Saturday 2 May 2015

"Samba" (Telegraph 01/05/15)


Samba ***

Dir: Eric Toledano, Olivier Nakache. With: Omar Sy, Charlotte Gainsbourg, Tahar Rahim, Izia Higelin, Isaka Sawadogo, Helene Vincent, Youngar Fall, Christiane Millet, Jacqueline Jehanneuf, Liya Kebede. 15 cert, 118 min

If anything of 2011’s Weinstein-heralded French crowdpleaser Untouchable still lingers in the collective memory, it probably isn’t the easy sentiment or questionable racial politics, but the loose-limbed physical charisma of star Omar Sy, grooving effortlessly to Earth, Wind & Fire’s “Boogie Wonderland”. The title of writer-directors Eric Toledano and Olivier Nakache’s follow-up Samba stands, therefore, as something of a false flag: it refers not to that pulsing Brazilian rhythm, but to the nickname of Sy’s character here, a paperless Senegalese immigrant in Paris given precious little to dance about.

For some while, the closest the new film comes to a musical sequence is its opening movement: a continuous one-shot prowl around a wedding reception, held in a restaurant that loses glitz with every camera twist. Upfront: showgirls, confetti, revellers and cake. Out back: Samba and his crew of predominantly black, hired-help dishwashers. Having thus situated their protagonist – in anonymous suspension, aiming for legitimate citizenry while resisting attempts to pack him back to Dakar – Toledano and Nakache toss him an ally, and eventual lover, in Alice (Charlotte Gainsbourg), an immigration adviser with a past and a handbag full of pills.

These filmmakers are stuck on this opposites-attract idea, but the crowdpleasing now comes with good conscience: the migrant stories Alice compiles demonstrate a degree of honest field research.

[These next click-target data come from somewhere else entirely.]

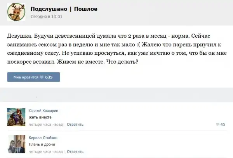Reply to Кирилл Стойков's comment via "Ответить"
Viewport: 233px width, 158px height.
[x=75, y=151]
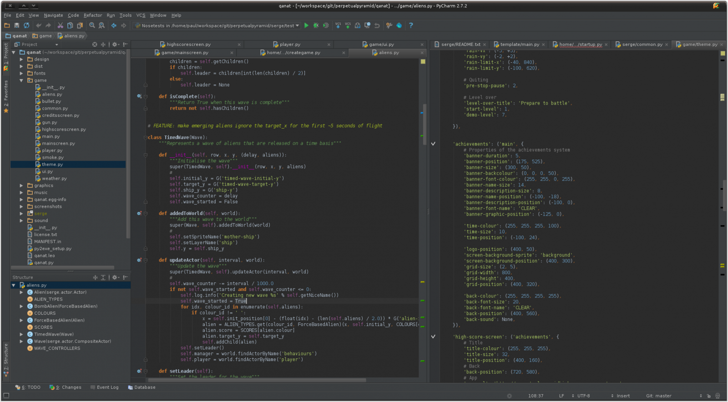
Task: Start debugging with the bug icon
Action: [316, 25]
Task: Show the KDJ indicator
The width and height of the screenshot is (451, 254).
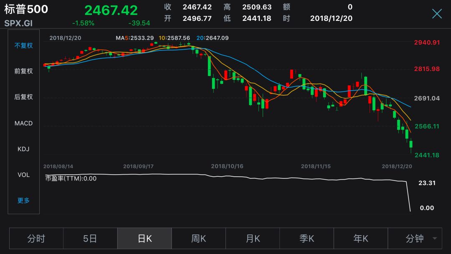Action: tap(23, 149)
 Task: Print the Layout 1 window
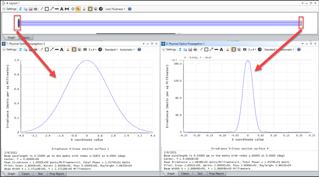coord(36,9)
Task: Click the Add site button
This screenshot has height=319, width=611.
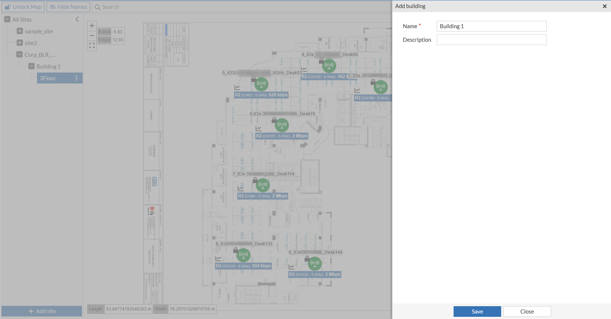Action: coord(42,311)
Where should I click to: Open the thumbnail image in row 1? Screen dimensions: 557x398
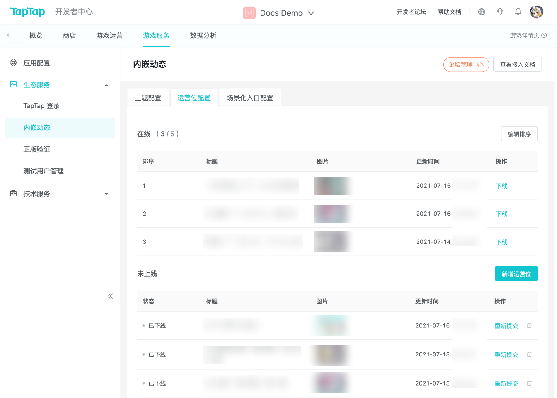[333, 186]
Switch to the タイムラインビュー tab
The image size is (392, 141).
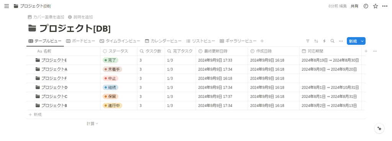click(120, 41)
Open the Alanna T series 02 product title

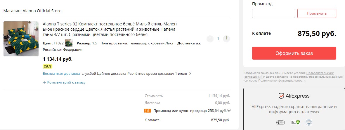tap(110, 29)
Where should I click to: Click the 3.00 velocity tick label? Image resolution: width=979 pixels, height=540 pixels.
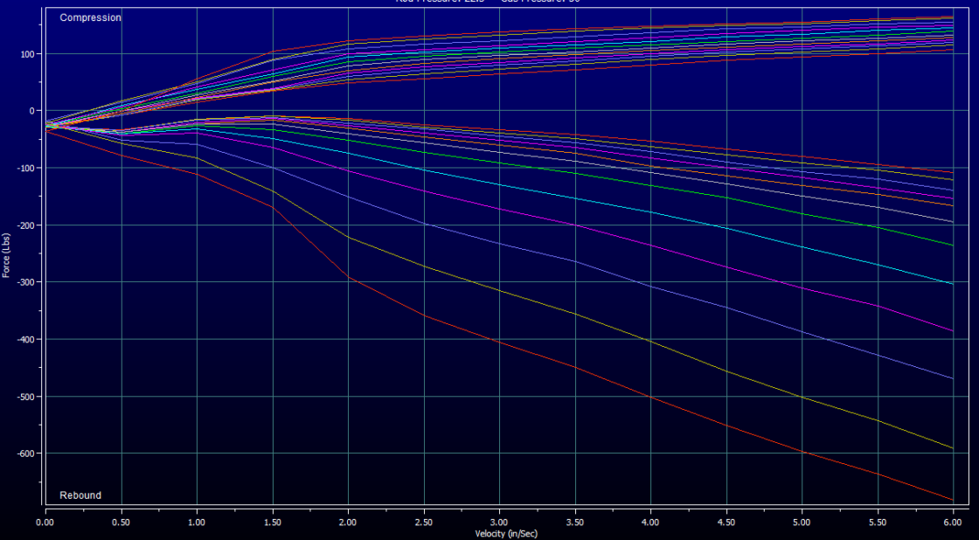click(x=499, y=522)
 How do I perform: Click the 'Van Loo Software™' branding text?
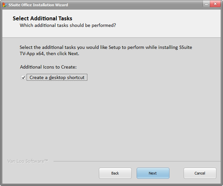[28, 161]
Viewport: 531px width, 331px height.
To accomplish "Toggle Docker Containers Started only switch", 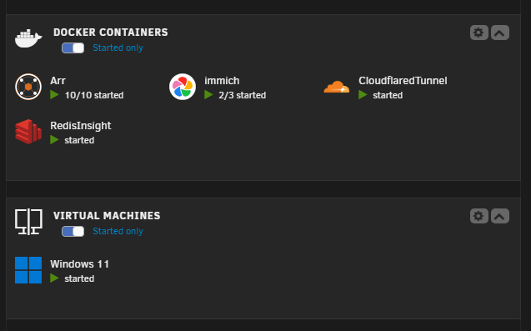I will pyautogui.click(x=73, y=48).
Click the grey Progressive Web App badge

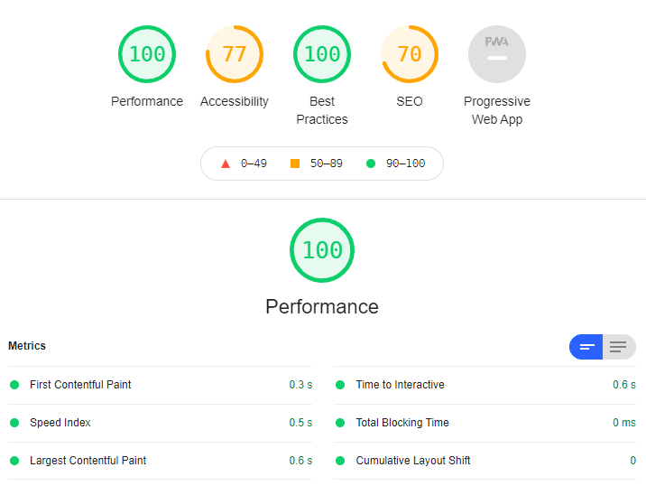click(497, 54)
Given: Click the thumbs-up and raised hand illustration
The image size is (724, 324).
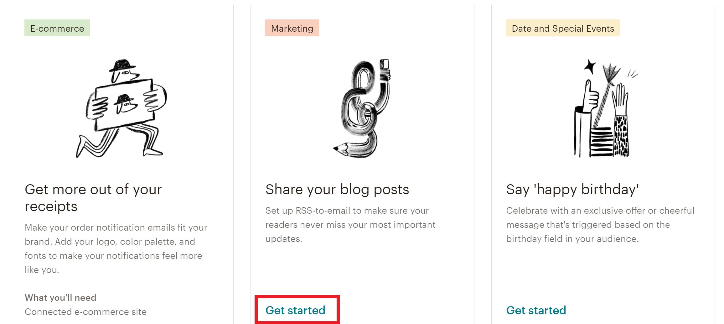Looking at the screenshot, I should pos(603,108).
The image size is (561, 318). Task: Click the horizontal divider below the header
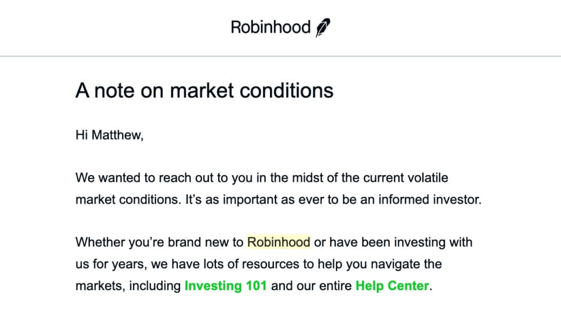point(281,56)
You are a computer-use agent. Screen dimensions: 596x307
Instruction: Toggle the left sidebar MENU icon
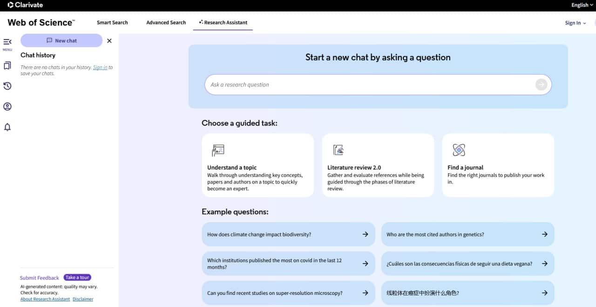pos(7,42)
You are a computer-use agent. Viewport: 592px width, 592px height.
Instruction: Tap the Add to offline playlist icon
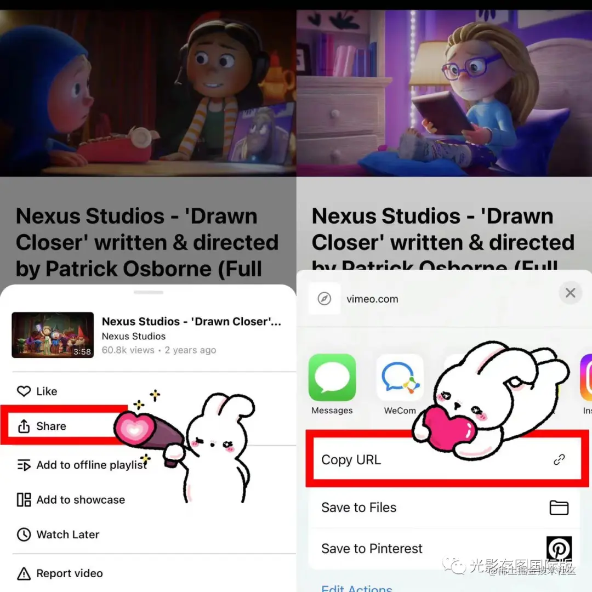[24, 465]
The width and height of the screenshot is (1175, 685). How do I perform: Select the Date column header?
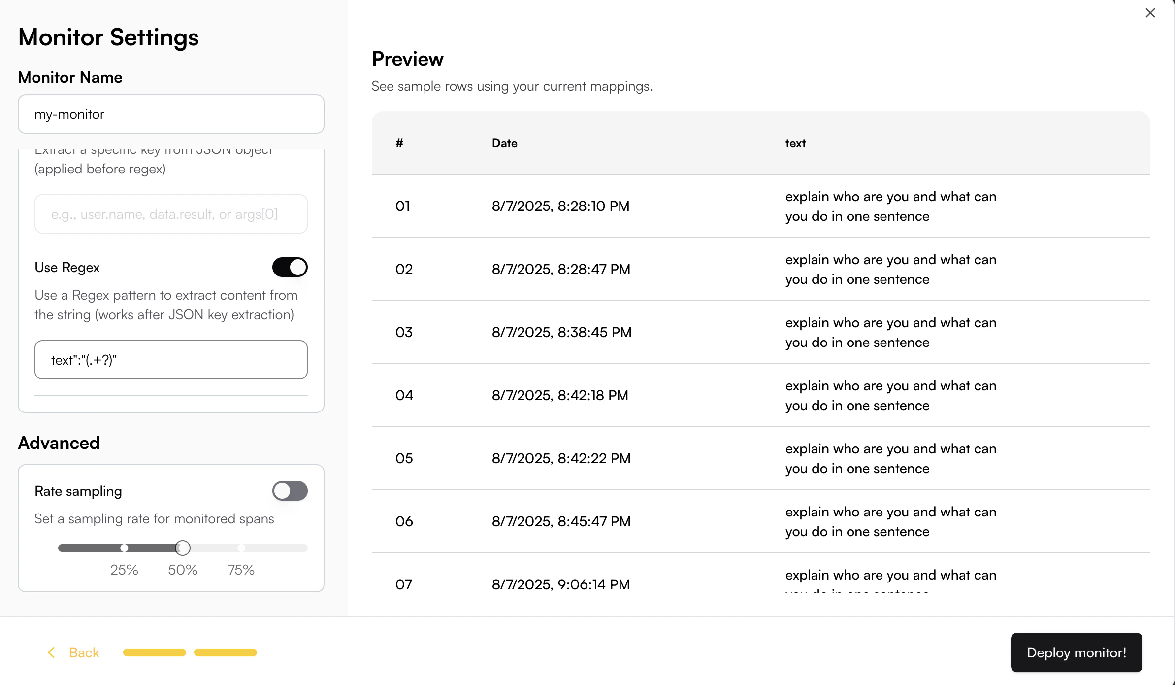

As the film doggedly pursues Samba between nocturnal cash-in-hand gigs, doing the dirty work of a society that officially frowns on his presence, it shapes up as diet Dardennes, Ken Loach-lite. The directors retain a curious fondness for turn-of-the-Eighties funk as social panacea: often it works (who could resist the Brothers Johnson’s “Stomp”?), although the Diet Coke-ad moves Samba’s pal Wilson (Tahar Rahim) busts on a window-cleaning gantry form a rather obvious bid to turn this civics lesson into A Good Time.

They display, however, far more interest in these characters than Untouchable’s crudely drawn antagonists ever merited. There’s one lovely three-in-the-morning service-station rapprochement between Samba and Alice: no music, scant choreography, just good actors, over lousy coffee, evoking a sense of disparate lives meeting in a nondescript middle. Sy is such an attentive listener in close-up that you instantly grasp the frazzled Alice’s attraction; if she’s less well defined, Gainsbourg’s nervy intelligence and clenched-jaw resistance to sentimentality hold the interest nevertheless. It hasn’t its predecessor’s razzle-dazzle, but Samba’s the surer-footed endeavour: for once in popular cinema, the problems of the First World come in second behind those of the Third. 

Samba is now playing in selected cinemas.